== Exercise description ==
All the lines below need to be transcribed exactly. Pictures get left out.

== Extracted records ==
>>>
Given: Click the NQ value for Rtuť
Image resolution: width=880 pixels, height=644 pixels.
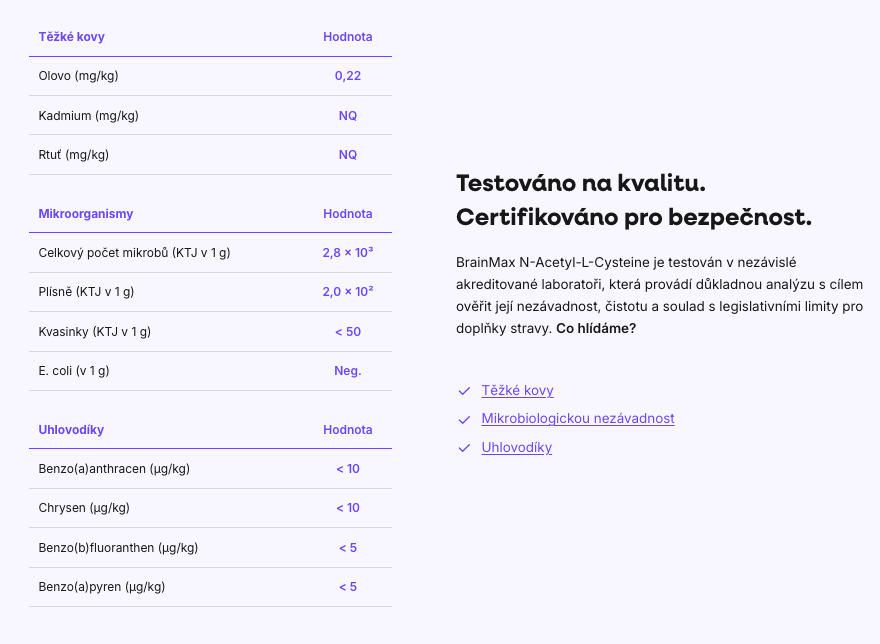Looking at the screenshot, I should [x=347, y=155].
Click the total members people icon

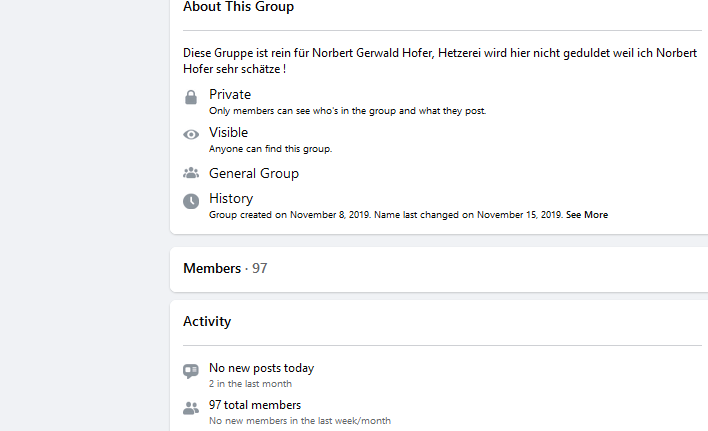click(191, 408)
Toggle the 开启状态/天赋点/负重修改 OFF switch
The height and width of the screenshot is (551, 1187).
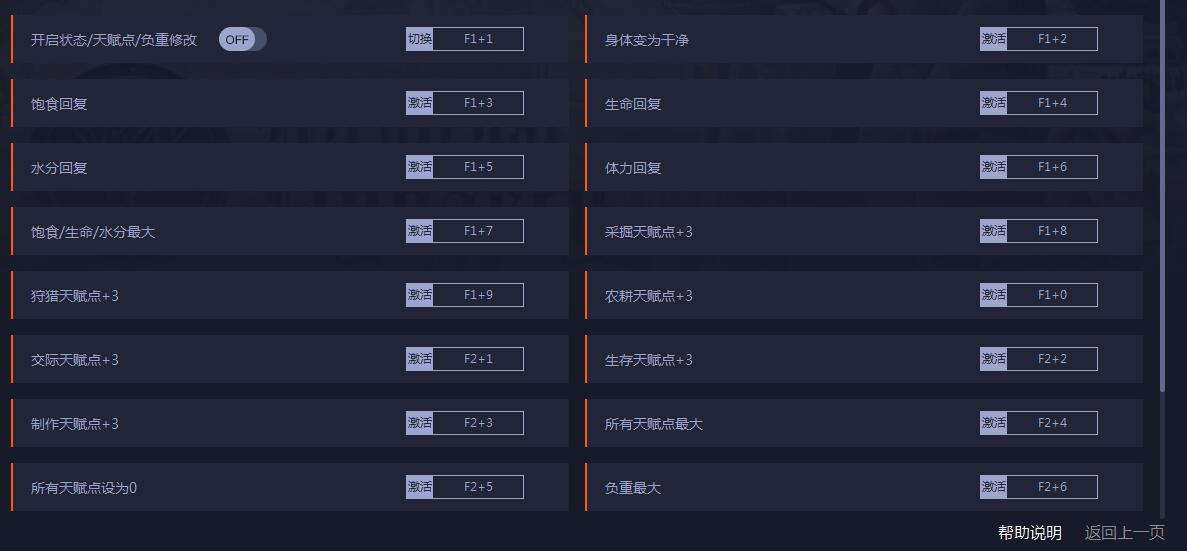click(x=242, y=40)
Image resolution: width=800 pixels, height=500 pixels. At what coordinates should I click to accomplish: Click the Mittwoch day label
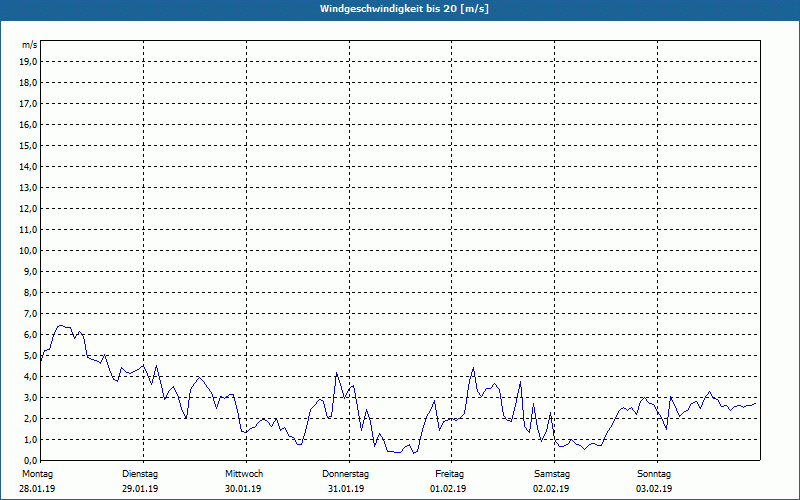click(244, 474)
<<<
== Exercise result ==
Given: Click the NQ value for Rtuť
Image resolution: width=880 pixels, height=644 pixels.
Looking at the screenshot, I should [x=347, y=155].
Click the total members people icon

click(191, 408)
Toggle the 开启状态/天赋点/负重修改 OFF switch
The height and width of the screenshot is (551, 1187).
click(x=242, y=40)
Image resolution: width=800 pixels, height=500 pixels. At what coordinates should I click to accomplish: Click the Mittwoch day label
click(244, 474)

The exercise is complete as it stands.